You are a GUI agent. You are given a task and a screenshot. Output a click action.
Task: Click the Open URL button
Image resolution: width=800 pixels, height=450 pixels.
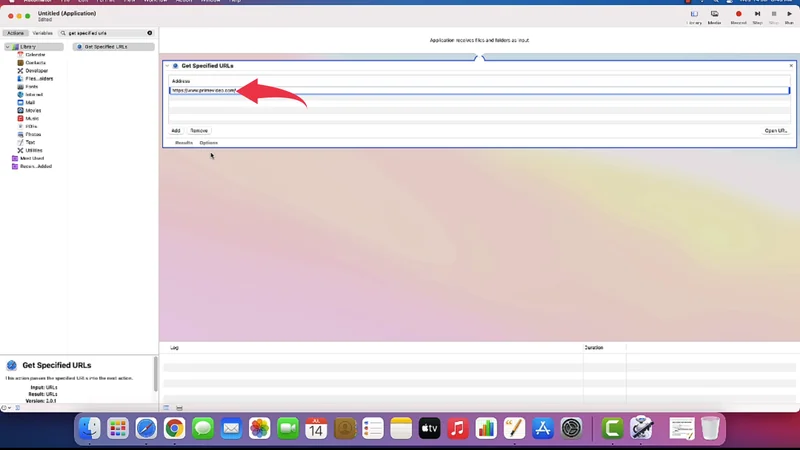775,131
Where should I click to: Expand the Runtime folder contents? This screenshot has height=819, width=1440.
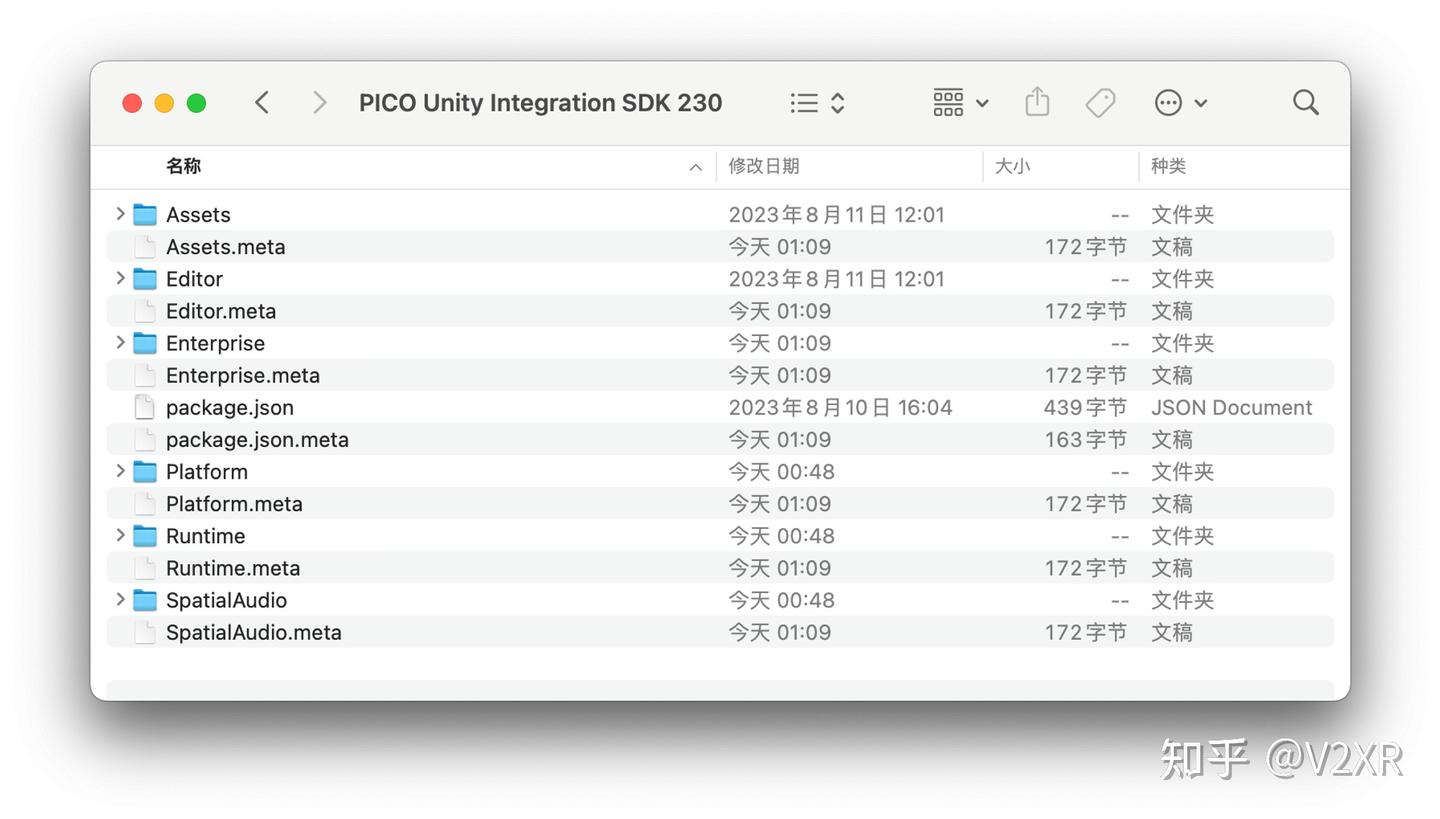tap(120, 535)
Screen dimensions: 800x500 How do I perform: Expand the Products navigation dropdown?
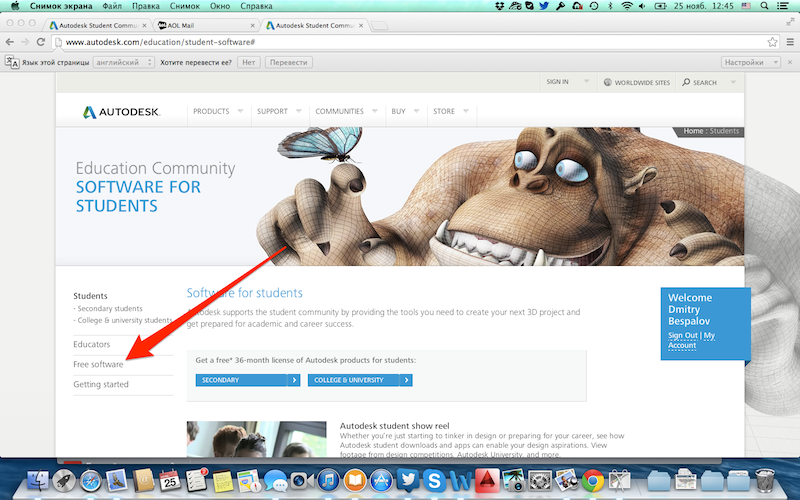pos(218,111)
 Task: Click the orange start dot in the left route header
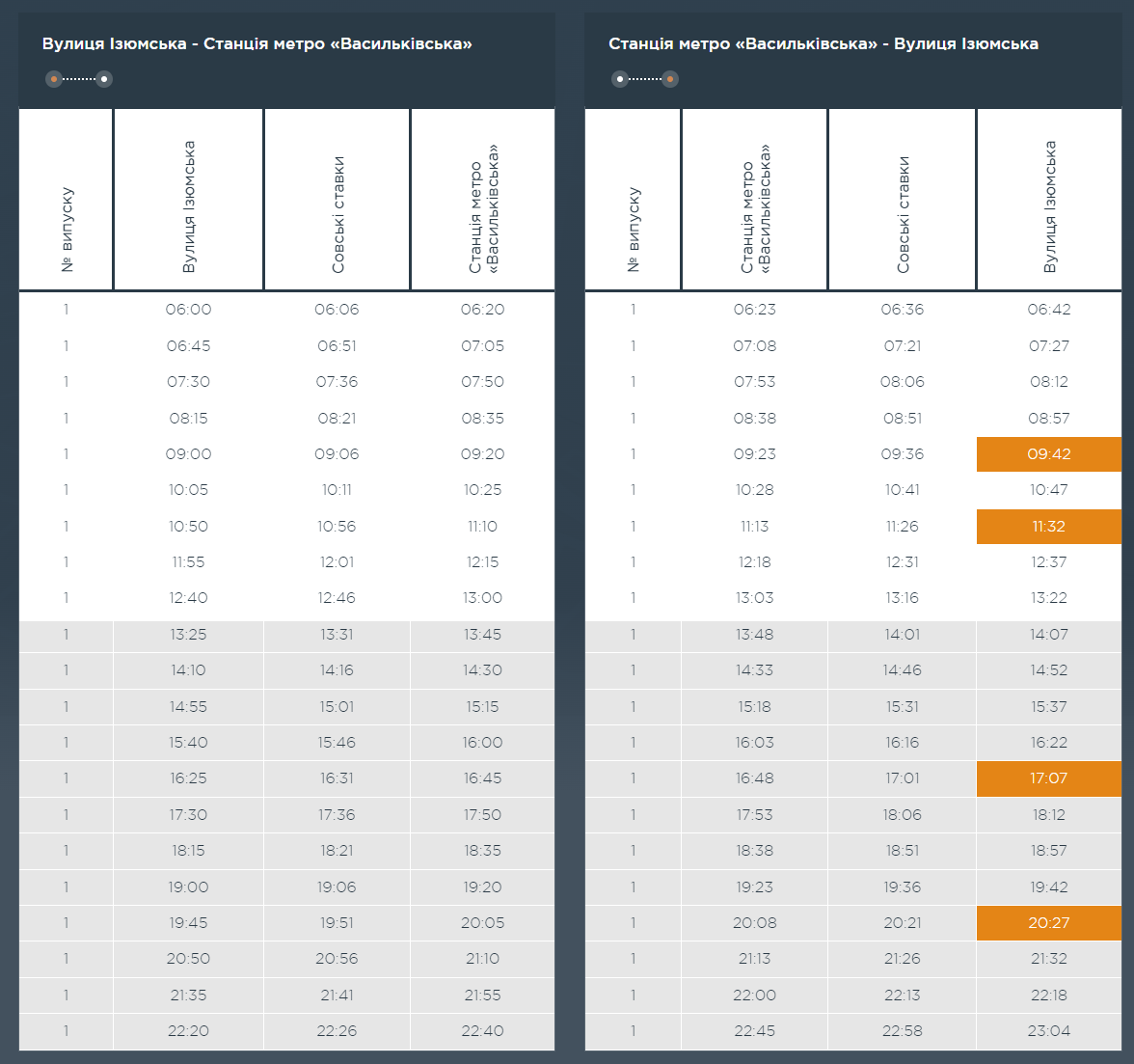(x=54, y=78)
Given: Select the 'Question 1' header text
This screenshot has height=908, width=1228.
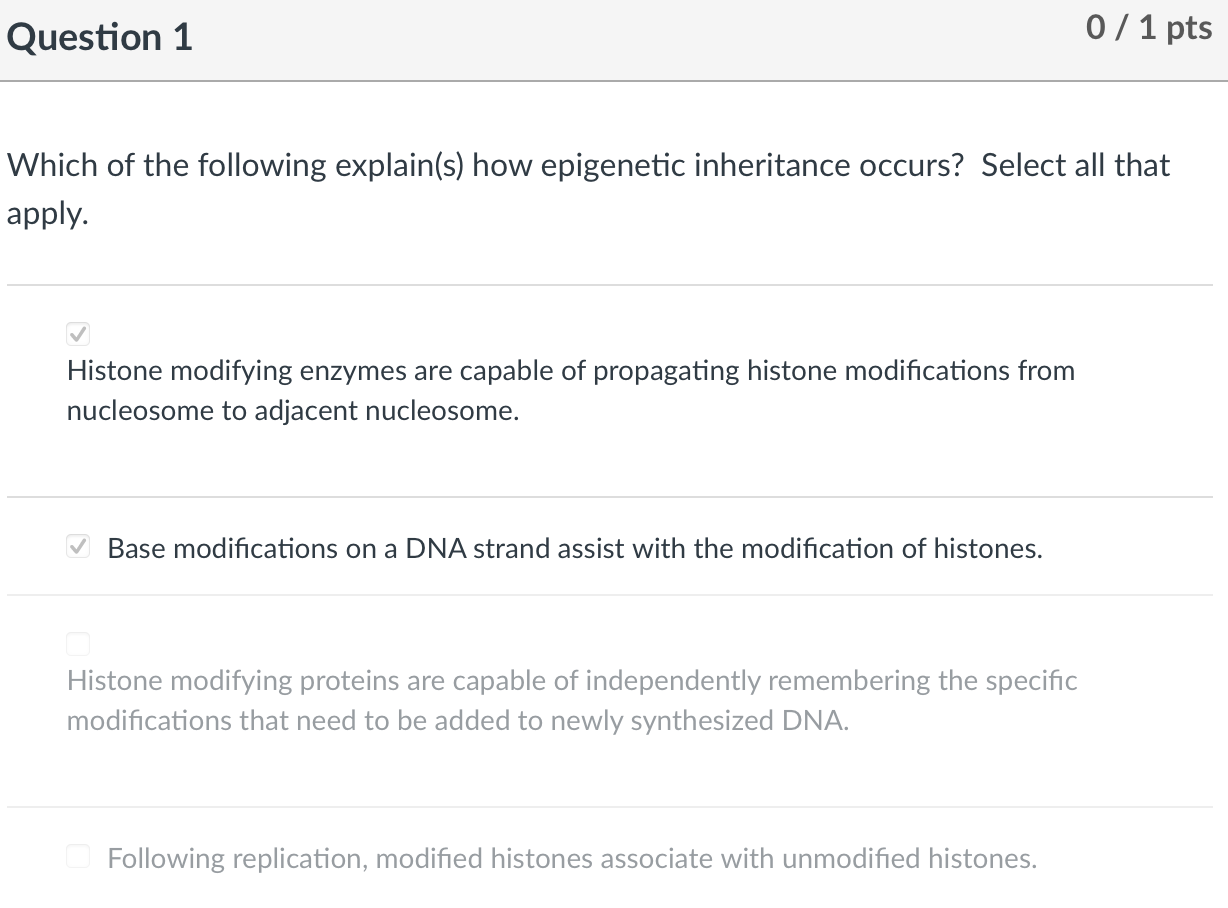Looking at the screenshot, I should coord(98,36).
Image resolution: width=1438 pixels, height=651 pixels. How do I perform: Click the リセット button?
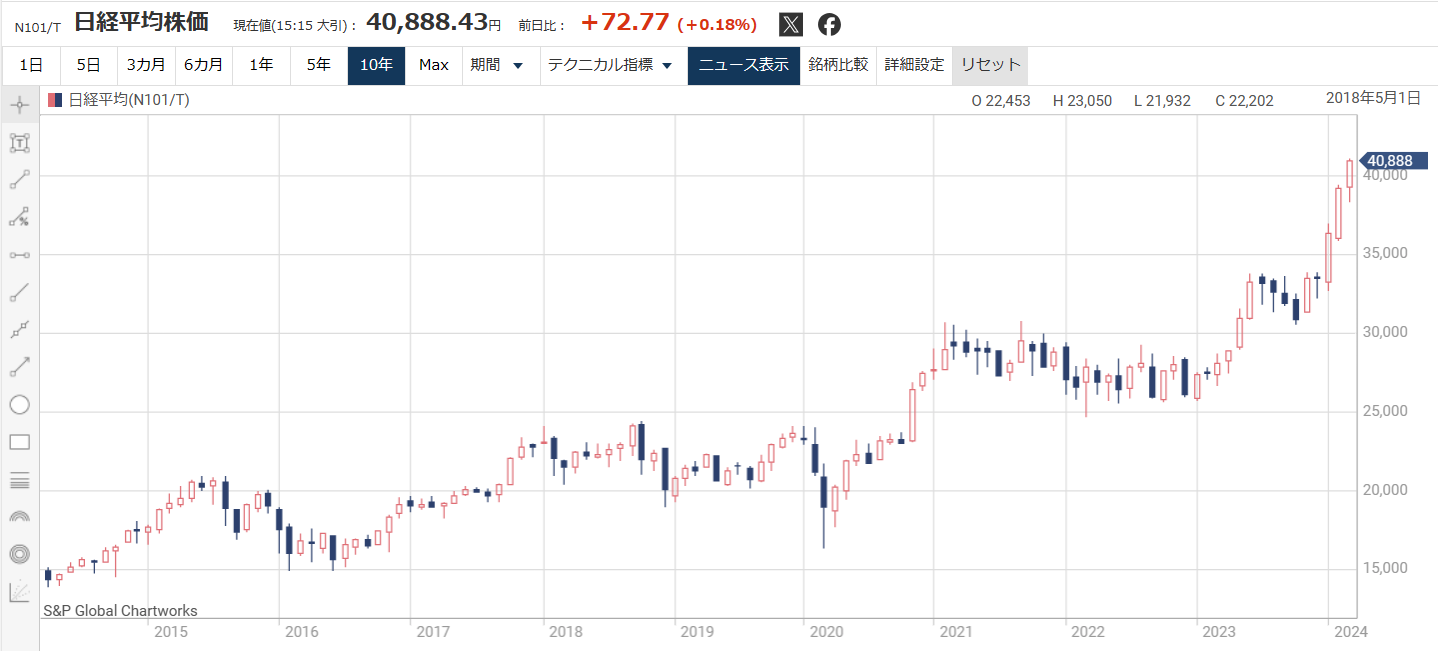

□ □ □ □ □

COSA FARE ::
Trascrivi senza alcuna modifica il testo di tutte le voci qui sopra, omettendo le immagini.

RISPOSTA ::
You are a GUI agent. You are given a task and a screenshot. Output a click action.
Task: Click the Open URL button
Image resolution: width=800 pixels, height=450 pixels.
775,131
Where should I click to: Expand the Runtime folder contents? This screenshot has height=819, width=1440.
tap(120, 535)
Screen dimensions: 800x500 How do I perform: Expand the Products navigation dropdown?
pos(218,111)
 Task: Click the orange start dot in the left route header
(x=54, y=78)
Given: Select the 'Question 1' header text
This screenshot has height=908, width=1228.
Looking at the screenshot, I should coord(98,36).
Image resolution: width=1438 pixels, height=651 pixels. How do I perform: Click the リセット button?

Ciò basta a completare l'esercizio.